◆ Dataset records:
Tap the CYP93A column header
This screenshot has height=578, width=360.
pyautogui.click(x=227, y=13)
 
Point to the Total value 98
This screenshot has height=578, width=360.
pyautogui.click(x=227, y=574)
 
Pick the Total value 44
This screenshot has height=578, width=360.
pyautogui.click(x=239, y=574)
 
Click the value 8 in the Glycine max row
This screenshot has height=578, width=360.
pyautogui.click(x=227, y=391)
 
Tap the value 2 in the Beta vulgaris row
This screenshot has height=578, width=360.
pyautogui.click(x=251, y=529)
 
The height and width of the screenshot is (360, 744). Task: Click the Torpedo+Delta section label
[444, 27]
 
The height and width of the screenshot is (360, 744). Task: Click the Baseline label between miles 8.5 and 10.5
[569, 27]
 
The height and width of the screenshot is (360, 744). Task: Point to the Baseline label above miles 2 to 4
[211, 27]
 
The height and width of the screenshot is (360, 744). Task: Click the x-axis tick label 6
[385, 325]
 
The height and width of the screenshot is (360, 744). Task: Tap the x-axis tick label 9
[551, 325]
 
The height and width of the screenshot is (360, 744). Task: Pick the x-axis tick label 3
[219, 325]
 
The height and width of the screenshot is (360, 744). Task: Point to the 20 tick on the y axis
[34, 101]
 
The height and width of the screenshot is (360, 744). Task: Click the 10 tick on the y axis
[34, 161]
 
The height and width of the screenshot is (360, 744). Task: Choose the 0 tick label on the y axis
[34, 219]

...

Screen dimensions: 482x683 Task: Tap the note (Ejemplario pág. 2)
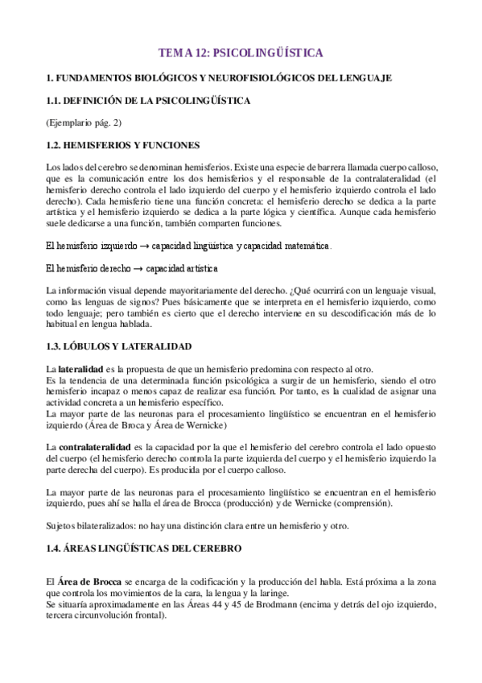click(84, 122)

---

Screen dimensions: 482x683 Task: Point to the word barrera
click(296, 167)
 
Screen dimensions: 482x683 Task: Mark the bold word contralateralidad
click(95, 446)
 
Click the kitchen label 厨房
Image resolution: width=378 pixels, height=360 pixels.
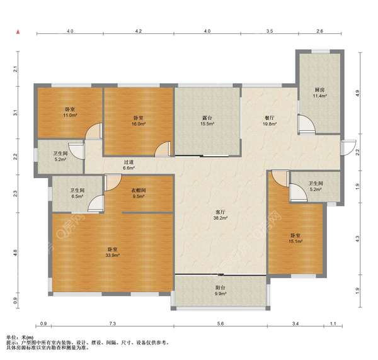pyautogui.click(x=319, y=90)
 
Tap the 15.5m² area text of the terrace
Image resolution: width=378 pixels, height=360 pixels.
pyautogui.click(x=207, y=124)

◆ Work to be completed:
Quote the records word for word, starting with the line containing "Tap the CYP93A column header" and ending with the line containing "pyautogui.click(x=251, y=529)".

◆ Answer below:
Tap the CYP93A column header
This screenshot has height=578, width=360.
pyautogui.click(x=227, y=13)
 
Point to the Total value 98
This screenshot has height=578, width=360.
pyautogui.click(x=227, y=574)
 
Pick the Total value 44
This screenshot has height=578, width=360.
pyautogui.click(x=239, y=574)
 
Click the value 8 in the Glycine max row
This screenshot has height=578, width=360.
pyautogui.click(x=227, y=391)
 
Tap the value 2 in the Beta vulgaris row
This screenshot has height=578, width=360.
pyautogui.click(x=251, y=529)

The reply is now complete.